PDGF-β is released in the cerebral spinal fluid (CSF) from pericytes and is a specific marker for pericyte injury associated with a loss of integrity in the blood–brain barrier [48], which declines in normal aging and more rapidly in AD. A correlation was found between age and PDGF-β in CSF, with the highest levels found in subjects with mild cognitive impairment (MCI) and AD [49].

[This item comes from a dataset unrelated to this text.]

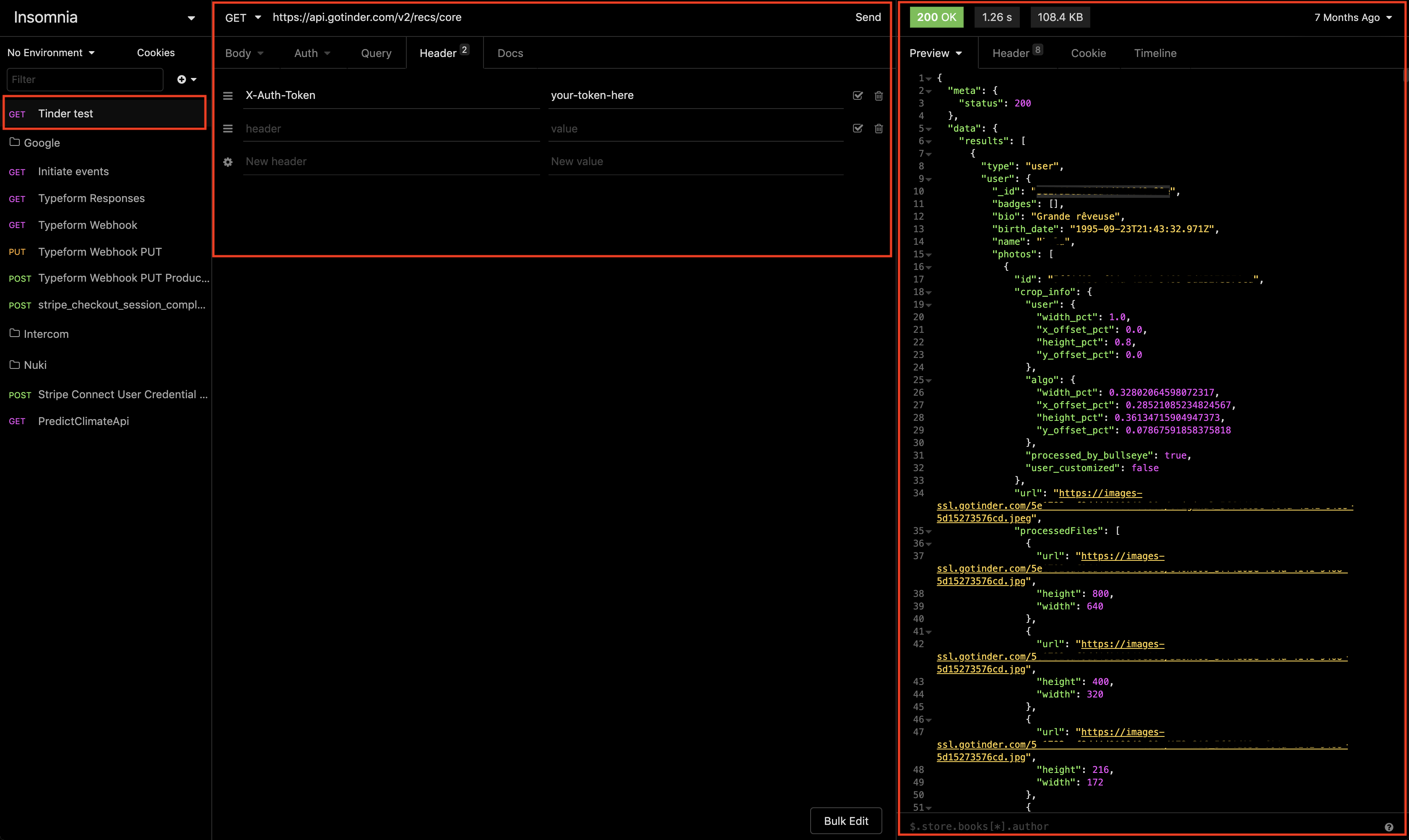The image size is (1409, 840).
Task: Delete the X-Auth-Token header with trash icon
Action: (879, 96)
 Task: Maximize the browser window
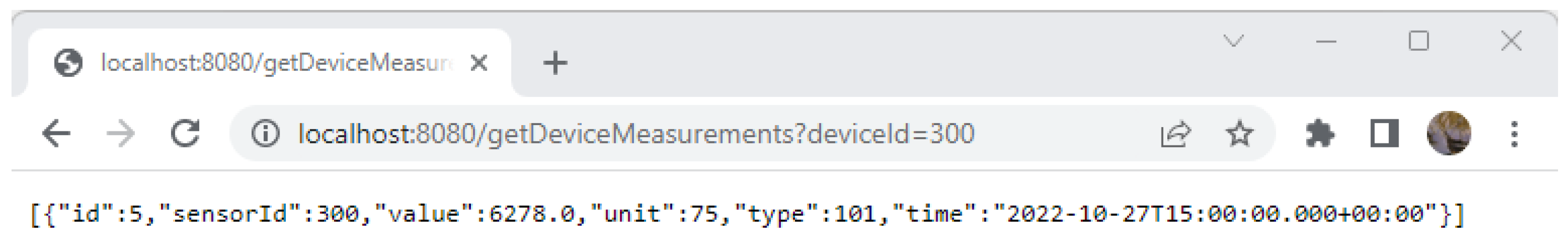1419,41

Ladostigil decreased the expression of Egr1 and Egr2 transcripts in BzATP/LPS-activated microglia and Mmps 12, all of which regulate cytokine release [50], and it also reduced the expression of PDGF-β. It significantly reduced the amount of EGR1 protein in the nucleus three h after it had been elevated by BzATP/LPS. On the other hand, ladostigil upregulated the gene expression of the ubiquitin-modifying enzyme, TNFaIP3, and increased the levels of this protein in the microglial cytoplasm. TNFaIP3 terminates the activation of NFκB in response to stimulation by LPS, IL1β, TNFα, IL6, or CD40 [51]. TNFaIP3 prevents the NFκB-dependent upregulation of NLRP3 and conversion of pro-IL1β to mature IL1β through the binding of its A20-like zinc finger domain to ubiquitin chains [52]. It also blocks IKKα/β activation by the upstream kinase, Tak1 [53]. Moreover, the brains of mice lacking TNFaIP3 have a larger number of microglia with shorter and fewer processes, resembling those after chronic infection or aging [54]. Together, these observations suggest that the elevation of TNFaIP3 could protect the organism against inflammatory conditions occurring in the aged brain [19].

An increase in cytosolic TNFaIP3 by ladostigil via the alteration of various feedback-controlling mechanisms [55] could be responsible for the reduction in the phosphorylation of ERK and/or p38 and the decrease in nuclear EGR1. This, in turn, explains how ladostigil reduced the formation and secretion of cytokines in BzATP/LPS-activated microglia in the current study. Restoring the aberrant signaling of these genes and their proteins by ladostigil to normal enables us to explain how they prevented the morphological and inflammatory changes in the brain regions of aging rats [25] and the attenuation of the decline in memory in the whole brain and hippocampal volumes in elderly subjects with MCI [56].